For the past decade, I have been writing an end-of-the-year column recalling memorable examples of blame-shifting during the previous 12 months. At first, these compendiums featured various public figures, including Barack Obama. But then Donald Trump took up residence in the White House, providing such a rich trove of examples that no one else could compete.
Although Trump had never held public office before he was elected president, he outdoes professional politicians in his obstinate refusal to accept responsibility for any problem or failure. For Trump, as these highlights from 2018 show, self-love means never having to say you're sorry.
--Election deflection. "If Republicans were to lose control of the House on November 6th," the Associated Press asked the president on Oct. 16, "do you believe you bear some responsibility for that?" His response: "No, I think I'm helping people." When AP reported that Trump "won't accept blame" for losing the House, he denied that he had denied responsibility, calling it "FAKE NEWS." After the elections, Trump blamed Republican losses on candidates who had failed to show him sufficient "love."

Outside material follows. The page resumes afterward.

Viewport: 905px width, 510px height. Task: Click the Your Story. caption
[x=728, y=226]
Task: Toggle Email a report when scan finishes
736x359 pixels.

--DACA dodge. Trump said he favored citizenship for people who entered the country illegally as children, who had been protected under the Obama administration's Deferred Action for Childhood Arrivals policy. But Trump also said he would only support a legislative fix if it included border wall funding, penalties for sanctuary cities and a sharp cut in family-based legal immigration -- conditions he knew Democrats would never accept. Then he claimed "Democrats are nowhere to be found on DACA."
--Kidnapping credit. The Trump administration's "zero tolerance" policy of prosecuting all illegal border crossers, including those accompanied by children, resulted in widely condemned family separations. The president blamed Democrats for "the horrible law that separates children from their (sic) parents."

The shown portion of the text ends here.